Our fabulous food blogger Janey Green shares her limey salad recipe, perfect for summer!

Larb is a Thai dish consisting of tasty crisp fried beef which is often served in small lettuce 'cups'. I've made it so many times over the years but thought I'd share my own version which is simply scattered onto fresh salad leaves.

It's very quick and easy to make and so delicious, beautiful and vibrant. 

I've made mine with beef but you can substitute for chicken, turkey, pork (extra lean) or Quorn mince.

 

This recipe works out to approx.300kcal/6 WeightWatchers propoints per portion

YOU WILL NEED : (Per Portion)

For the Larb:

125g Extra lean beef mince

or 150g Quorn mince.

1 teaspoon olive oil

2 teaspoons low salt soy sauce

1/2 teaspoon Chinese 5 spice

1 red onion

1 clove garlic

1/4 fresh chilli (optional)

Juice of 1/2 a lime

For the salad:

Mixed salad leaves

2 Spring onions

1/2 carrot cut into julienne strips

Fresh coriander

1 red onion

Juice of 1/2 a lime

Garlic pepper

Dried garlic flakes

Heat the olive oil in a pan and add the beef/Quorn.

Fry on a high heat and separate the strands of meat.
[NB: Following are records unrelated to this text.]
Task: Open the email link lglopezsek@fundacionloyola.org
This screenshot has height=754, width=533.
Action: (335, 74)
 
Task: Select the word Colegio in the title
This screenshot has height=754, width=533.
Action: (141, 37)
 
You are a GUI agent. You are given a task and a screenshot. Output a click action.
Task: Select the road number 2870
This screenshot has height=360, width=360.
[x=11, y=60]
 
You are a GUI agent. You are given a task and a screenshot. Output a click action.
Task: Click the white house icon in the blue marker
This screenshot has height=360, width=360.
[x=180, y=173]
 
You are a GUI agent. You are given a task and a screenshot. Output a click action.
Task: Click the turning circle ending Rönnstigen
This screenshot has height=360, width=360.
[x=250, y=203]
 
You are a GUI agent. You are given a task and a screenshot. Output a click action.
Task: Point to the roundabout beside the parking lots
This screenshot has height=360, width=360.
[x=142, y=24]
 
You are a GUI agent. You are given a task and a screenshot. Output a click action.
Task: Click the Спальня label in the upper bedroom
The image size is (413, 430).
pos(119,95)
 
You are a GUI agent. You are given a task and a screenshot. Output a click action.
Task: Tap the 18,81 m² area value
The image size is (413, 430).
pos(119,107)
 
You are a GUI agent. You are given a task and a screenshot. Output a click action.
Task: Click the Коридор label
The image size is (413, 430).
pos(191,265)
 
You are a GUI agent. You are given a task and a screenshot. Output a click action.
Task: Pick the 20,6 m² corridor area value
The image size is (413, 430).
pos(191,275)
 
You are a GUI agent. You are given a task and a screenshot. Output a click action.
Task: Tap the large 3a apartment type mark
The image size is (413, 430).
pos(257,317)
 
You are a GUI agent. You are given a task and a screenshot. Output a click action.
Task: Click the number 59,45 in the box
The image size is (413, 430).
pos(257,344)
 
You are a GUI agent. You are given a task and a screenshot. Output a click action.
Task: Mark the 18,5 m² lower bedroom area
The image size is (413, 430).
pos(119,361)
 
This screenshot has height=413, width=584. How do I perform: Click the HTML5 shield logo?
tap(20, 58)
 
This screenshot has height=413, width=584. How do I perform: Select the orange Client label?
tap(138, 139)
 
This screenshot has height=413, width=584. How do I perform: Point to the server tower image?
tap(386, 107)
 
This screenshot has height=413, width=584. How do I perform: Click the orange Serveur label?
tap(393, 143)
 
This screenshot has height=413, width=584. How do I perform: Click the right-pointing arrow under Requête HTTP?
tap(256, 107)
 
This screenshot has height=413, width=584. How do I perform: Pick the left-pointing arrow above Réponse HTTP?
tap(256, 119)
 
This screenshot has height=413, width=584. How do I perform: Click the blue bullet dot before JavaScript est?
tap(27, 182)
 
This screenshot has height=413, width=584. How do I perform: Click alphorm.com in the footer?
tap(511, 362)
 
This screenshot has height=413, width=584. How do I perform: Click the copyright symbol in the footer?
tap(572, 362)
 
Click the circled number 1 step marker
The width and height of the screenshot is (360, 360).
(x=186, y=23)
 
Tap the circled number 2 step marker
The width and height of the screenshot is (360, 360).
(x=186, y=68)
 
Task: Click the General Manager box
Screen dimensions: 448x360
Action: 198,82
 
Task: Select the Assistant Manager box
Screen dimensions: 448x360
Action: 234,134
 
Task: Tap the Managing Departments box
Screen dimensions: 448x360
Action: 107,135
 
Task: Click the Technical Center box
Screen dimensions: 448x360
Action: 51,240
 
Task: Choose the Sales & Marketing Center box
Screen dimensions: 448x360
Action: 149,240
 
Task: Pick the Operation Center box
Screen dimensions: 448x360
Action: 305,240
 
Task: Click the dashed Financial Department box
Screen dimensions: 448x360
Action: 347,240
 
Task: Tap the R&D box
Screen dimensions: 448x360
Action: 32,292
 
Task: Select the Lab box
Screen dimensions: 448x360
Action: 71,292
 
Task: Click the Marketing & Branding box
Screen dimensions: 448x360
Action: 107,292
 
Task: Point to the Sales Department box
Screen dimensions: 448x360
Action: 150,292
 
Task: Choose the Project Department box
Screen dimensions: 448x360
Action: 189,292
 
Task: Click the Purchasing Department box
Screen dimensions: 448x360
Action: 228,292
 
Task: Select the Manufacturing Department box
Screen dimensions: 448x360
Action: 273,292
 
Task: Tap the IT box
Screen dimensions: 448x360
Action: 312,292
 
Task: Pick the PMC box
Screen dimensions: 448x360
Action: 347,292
Add chopped onion, garlic, chilli, soy sauce and seasoning. Stir and fry for 10-15 minutes until really brown and crispy. Pop the cooked beef into a mixing bowl. Add the juice of half a lime. Stir well and allow to cool slightly.

Arrange a generous amount of salad leaves onto your serving plate. Top with the warm, limey larb. Add fresh coriander leaves, chopped Spring onions and julienned carrot strips.

Finally, scatter with thinly sliced red onion and more lime juice. Season with garlic pepper and dried garlic flakes for a spectacular finish.

TIP

Try using your favourite seasonings, spices and salad ingredients. Ring the changes each time you make this dish depending what you have in the fridge. You could even add some finely diced mango to sweeten and freshen it up. Fresh mint would work really well too, especially in the Summer.